Young adulthood is that time in one’s life when one struggles most with one’s identity, character and emotions –and it wasn’t too different for me. I was quietly troubled and would spend a lot of time at home, reading and amassing large quantities of music for an Internet radio show I’d do instead of, whatever many other teens my age were doing. In general, I magnetized towards the sadder songs, but there was also just something in the way she sings Gloomy Sunday that made it better than any other sad song. I’ve always loved how the tone of the song changed to one of hope in the end and because she made the first verses so devastating, the happy ending was all the more emphasized. Listening to her on repeat would help me rise above my own troubles.

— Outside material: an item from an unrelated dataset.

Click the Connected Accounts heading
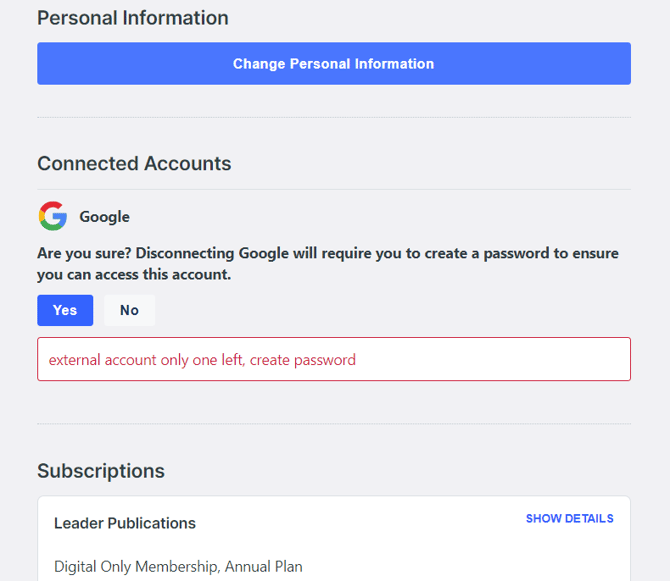This screenshot has width=670, height=581. click(134, 164)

With this affinity for Ms. Billie Holiday, and not knowing much else about her life, I couldn’t help but buy, With Billie by Julia Blackburn at the Page One book sale recently. I am in general, wary of biographies but I must admit that (and I know this is a weird thing to admit), the little quote/recommendation from The Economist at the back got to me. They’re trustworthy! And they used the word ‘variegated’! The purchase didn’t result in any regret, because once I started to read, I couldn’t put the book down. I had a vague idea what she must have gone through as a black woman from a low socio-economic background, but the book offers more insight, as well as more questions as to who she really was as a person.

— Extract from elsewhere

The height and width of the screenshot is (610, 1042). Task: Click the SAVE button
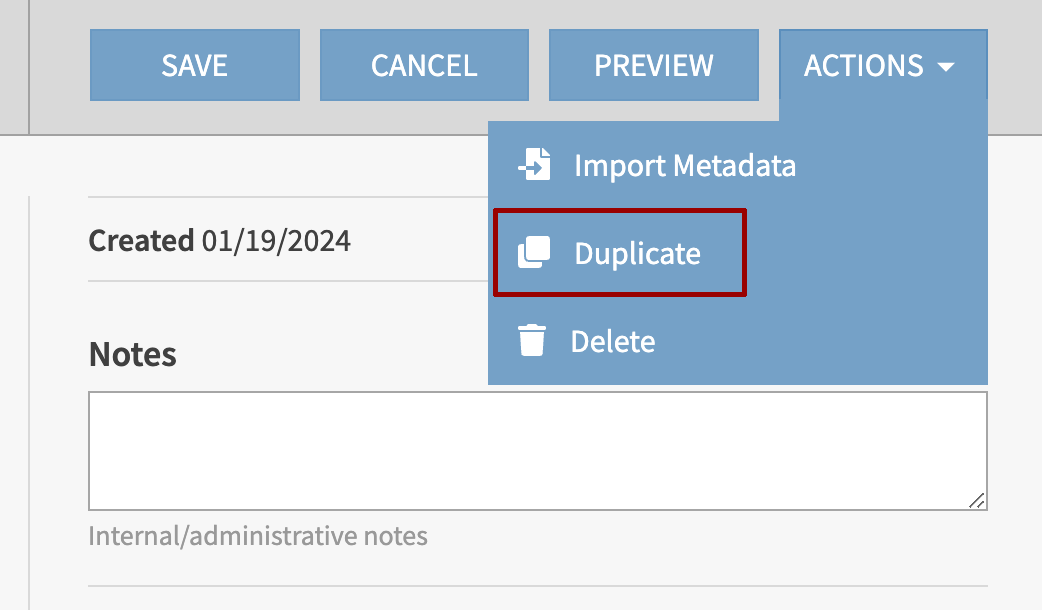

The book’s format was interesting too. Each chapter was written with the point-of-view or perspective of a person who knew her closely, based on old interview transcripts done by Linda Kuehl (who was originally tasked to write a book about Billie but she took her own life before it was finished). The author, Julia Blackburn reiterates from the beginning, how she “never put words into [the interviewees'] mouths or added any detail that wasn’t actually there”. This helped you put her story in a clearer perspective.
Notorious for her drug use and for her abusive boyfriends, the book helps to remind that there is definitely something more to Billie Holiday than those bits of things that dramatized her life. Her sadness goes far deeper than Boy Blues and mere escapism. She was troubled but she was also a strong and capable woman. The drugs and abusive boyfriends painted her with the familiar desperation found in similar stories, of fame and abuse, but I imagine the forces she had to work against during her times, as a black woman with her history, and there’s a part of me that wants to believe she chose what she chose, as if to say yes to life and the obstacles that come with it, each and every time that she had to face the possibility of cruelty, torture, or death. And until her actual death in 1959, I believe it was her body, and not her spirit that gave in to the gloom.